*WORK INSTRUCTION*
Copy each line of the listing below where the word "entry" turns up.

*DATASET CONTENT*
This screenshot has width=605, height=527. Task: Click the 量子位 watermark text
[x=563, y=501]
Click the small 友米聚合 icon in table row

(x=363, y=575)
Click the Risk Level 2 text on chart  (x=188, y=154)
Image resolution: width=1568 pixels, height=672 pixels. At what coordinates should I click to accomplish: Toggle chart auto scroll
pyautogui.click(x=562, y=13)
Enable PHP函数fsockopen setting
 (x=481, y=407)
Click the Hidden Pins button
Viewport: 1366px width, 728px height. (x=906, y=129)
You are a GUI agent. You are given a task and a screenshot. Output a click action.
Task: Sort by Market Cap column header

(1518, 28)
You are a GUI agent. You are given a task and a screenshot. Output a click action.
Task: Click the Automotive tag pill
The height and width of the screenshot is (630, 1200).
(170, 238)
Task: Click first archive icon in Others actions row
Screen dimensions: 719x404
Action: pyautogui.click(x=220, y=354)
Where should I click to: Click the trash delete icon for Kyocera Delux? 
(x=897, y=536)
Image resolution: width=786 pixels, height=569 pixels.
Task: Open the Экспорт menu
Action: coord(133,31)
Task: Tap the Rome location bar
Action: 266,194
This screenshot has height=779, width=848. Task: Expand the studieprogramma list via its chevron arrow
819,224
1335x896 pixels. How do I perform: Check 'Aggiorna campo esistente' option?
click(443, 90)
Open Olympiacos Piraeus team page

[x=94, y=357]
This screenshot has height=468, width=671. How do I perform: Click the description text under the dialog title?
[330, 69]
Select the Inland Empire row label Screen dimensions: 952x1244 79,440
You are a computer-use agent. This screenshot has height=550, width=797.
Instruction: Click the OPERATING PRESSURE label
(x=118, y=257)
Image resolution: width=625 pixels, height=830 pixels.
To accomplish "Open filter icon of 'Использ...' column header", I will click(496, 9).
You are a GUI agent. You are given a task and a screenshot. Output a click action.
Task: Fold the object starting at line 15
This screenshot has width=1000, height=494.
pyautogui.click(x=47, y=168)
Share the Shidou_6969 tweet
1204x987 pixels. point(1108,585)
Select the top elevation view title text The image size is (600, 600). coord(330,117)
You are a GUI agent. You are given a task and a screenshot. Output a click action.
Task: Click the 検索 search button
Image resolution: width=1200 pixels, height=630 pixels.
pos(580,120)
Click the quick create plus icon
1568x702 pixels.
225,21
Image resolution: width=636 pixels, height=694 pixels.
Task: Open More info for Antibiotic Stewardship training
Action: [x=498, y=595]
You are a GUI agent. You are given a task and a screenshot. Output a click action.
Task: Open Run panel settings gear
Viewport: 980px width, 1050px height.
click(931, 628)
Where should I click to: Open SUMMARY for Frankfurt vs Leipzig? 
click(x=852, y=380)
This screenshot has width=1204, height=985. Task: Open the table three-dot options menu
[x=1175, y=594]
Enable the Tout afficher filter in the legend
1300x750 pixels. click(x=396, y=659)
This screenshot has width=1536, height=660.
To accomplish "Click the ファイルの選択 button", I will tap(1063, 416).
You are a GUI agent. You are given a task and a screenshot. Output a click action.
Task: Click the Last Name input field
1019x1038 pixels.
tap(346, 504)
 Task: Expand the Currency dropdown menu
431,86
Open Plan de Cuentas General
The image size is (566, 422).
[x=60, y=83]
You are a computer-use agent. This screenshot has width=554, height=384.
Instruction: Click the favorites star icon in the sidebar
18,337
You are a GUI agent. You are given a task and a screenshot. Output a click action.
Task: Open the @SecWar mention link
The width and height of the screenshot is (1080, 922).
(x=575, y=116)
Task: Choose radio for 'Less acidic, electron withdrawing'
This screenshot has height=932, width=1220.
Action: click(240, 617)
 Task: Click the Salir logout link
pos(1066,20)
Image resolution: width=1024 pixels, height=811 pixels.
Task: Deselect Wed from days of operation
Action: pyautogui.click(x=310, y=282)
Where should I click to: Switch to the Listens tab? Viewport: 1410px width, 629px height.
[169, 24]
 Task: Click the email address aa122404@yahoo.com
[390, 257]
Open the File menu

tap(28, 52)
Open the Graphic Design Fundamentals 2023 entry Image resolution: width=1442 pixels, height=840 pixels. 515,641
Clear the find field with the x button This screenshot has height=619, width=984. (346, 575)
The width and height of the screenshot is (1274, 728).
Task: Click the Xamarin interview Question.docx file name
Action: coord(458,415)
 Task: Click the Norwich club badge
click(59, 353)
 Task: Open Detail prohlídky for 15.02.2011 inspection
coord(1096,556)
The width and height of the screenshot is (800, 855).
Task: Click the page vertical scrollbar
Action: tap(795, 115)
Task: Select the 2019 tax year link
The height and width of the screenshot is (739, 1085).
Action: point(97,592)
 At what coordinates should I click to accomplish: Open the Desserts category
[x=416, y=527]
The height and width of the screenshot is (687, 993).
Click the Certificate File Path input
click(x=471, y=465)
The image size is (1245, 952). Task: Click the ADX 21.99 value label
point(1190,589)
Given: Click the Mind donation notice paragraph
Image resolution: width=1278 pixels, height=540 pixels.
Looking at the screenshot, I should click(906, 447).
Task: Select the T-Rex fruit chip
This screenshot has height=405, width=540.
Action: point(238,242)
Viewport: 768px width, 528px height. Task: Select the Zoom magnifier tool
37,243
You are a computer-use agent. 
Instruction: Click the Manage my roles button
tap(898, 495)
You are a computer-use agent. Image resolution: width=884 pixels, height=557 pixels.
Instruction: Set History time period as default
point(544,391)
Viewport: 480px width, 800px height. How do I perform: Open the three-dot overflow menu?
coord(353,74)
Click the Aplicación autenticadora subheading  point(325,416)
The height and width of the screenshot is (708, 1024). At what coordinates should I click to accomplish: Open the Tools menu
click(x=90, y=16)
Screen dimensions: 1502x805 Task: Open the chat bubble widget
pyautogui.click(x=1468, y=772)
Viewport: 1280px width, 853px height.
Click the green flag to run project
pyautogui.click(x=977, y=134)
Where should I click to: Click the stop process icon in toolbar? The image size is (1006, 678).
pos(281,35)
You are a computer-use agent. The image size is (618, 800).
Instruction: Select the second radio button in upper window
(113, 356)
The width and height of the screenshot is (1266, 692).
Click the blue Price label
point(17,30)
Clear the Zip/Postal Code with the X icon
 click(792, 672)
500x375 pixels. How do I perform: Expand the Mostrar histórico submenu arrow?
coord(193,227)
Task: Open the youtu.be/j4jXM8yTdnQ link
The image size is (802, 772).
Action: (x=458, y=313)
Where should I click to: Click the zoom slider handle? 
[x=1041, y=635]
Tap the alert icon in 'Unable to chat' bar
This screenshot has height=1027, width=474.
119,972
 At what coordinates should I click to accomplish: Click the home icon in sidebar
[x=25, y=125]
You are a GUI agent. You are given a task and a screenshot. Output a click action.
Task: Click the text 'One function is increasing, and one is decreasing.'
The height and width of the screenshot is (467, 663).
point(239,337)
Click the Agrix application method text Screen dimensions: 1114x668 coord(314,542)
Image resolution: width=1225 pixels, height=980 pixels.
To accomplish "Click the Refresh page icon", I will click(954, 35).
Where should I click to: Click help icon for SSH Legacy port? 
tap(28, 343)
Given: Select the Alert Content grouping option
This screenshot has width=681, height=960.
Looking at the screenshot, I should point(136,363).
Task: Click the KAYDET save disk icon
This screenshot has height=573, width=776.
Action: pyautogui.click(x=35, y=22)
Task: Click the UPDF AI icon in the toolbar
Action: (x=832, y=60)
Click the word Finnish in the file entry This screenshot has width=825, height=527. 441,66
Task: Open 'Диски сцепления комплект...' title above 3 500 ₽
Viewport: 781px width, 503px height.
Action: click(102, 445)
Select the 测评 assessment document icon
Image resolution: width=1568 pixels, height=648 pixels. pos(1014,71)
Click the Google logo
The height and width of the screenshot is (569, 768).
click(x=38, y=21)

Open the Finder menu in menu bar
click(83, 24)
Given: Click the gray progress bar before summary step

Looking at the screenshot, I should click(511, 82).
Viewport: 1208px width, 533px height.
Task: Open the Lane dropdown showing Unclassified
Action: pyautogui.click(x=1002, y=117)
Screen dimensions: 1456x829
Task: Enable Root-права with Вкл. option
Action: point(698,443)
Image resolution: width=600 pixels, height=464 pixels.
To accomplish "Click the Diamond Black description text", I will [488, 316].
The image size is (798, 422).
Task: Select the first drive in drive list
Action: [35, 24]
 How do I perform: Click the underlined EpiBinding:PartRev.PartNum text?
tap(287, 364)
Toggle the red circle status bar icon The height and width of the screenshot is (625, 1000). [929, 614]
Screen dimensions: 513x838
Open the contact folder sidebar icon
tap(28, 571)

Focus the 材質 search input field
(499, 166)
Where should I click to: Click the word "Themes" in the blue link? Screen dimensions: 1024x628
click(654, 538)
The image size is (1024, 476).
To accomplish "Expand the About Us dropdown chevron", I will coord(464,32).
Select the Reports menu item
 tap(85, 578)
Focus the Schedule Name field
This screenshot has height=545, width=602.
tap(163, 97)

*WRITTEN ANSWER*
Open the Graphic Design Fundamentals 2023 entry Image resolution: width=1442 pixels, height=840 pixels. 515,641
Click the word Finnish in the file entry This screenshot has width=825, height=527. 441,66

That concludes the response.